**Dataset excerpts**
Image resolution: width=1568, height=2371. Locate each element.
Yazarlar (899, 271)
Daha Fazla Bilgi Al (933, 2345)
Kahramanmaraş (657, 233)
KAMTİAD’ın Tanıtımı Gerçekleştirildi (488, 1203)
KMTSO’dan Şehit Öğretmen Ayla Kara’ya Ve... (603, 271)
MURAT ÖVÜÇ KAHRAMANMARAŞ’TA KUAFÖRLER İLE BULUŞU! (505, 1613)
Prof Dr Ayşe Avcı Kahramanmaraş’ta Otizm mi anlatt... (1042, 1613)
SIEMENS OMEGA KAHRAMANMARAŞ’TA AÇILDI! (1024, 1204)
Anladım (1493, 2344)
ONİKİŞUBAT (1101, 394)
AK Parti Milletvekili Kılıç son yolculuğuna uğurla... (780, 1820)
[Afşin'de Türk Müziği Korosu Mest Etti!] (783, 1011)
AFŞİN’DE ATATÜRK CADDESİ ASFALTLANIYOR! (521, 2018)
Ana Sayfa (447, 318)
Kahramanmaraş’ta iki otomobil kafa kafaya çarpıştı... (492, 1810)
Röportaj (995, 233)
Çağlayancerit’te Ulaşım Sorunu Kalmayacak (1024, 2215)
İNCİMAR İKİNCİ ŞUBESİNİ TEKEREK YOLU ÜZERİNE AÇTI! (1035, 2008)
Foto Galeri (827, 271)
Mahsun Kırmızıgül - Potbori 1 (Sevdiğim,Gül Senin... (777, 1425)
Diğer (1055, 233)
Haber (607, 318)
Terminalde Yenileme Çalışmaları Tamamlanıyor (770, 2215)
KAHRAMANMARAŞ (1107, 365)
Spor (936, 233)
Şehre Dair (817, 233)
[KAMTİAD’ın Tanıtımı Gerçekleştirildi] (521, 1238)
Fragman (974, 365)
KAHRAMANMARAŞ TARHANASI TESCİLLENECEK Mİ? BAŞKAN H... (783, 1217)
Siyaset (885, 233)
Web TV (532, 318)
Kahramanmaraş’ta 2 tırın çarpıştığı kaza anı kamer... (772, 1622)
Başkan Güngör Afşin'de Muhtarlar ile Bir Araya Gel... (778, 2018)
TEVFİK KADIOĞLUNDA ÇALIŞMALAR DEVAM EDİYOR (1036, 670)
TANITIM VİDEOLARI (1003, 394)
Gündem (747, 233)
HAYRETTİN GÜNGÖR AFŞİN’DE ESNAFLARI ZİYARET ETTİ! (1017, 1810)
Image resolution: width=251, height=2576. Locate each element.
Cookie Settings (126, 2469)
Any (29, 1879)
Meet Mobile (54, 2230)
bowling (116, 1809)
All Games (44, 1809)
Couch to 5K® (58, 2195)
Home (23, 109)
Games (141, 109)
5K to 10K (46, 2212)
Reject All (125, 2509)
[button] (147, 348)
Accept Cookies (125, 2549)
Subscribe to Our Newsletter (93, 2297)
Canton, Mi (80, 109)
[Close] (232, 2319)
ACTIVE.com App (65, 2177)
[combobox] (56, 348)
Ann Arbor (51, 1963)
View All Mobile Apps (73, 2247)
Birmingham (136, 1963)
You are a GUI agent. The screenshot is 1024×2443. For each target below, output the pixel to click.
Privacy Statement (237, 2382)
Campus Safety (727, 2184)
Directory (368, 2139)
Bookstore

**WHAT THE TASK ASKS**
The required output is the stretch of entries above from the line containing "Çağlayancerit’te Ulaşım Sorunu" through the line containing "Terminalde Yenileme Çalışmaları", reproduced exactly.

**RESULT FOR THIS EXERCISE**
Çağlayancerit’te Ulaşım Sorunu Kalmayacak (1024, 2215)
İNCİMAR İKİNCİ ŞUBESİNİ TEKEREK YOLU ÜZERİNE AÇTI! (1035, 2008)
Foto Galeri (827, 271)
Mahsun Kırmızıgül - Potbori 1 (Sevdiğim,Gül Senin... (777, 1425)
Diğer (1055, 233)
Haber (607, 318)
Terminalde Yenileme Çalışmaları Tamamlanıyor (770, 2215)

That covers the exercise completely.